(Information begins)

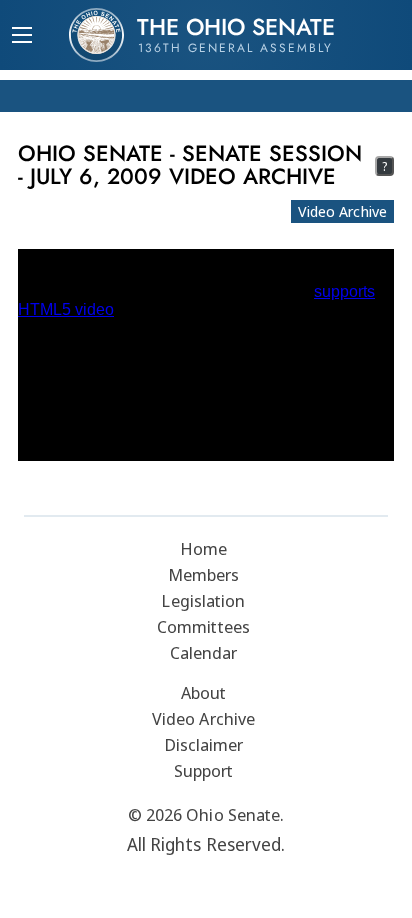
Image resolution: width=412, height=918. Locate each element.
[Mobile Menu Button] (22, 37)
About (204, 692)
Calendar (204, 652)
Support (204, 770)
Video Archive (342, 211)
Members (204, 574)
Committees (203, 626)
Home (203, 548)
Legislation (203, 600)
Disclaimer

(Information ends)

Assigned task ->
The response must match the listing exactly, except that pictures are removed.

Result of this task ->
Image resolution: width=412, height=918. Locate each element.
[Mobile Menu Button] (22, 37)
About (204, 692)
Calendar (204, 652)
Support (204, 770)
Video Archive (342, 211)
Members (204, 574)
Committees (203, 626)
Home (203, 548)
Legislation (203, 600)
Disclaimer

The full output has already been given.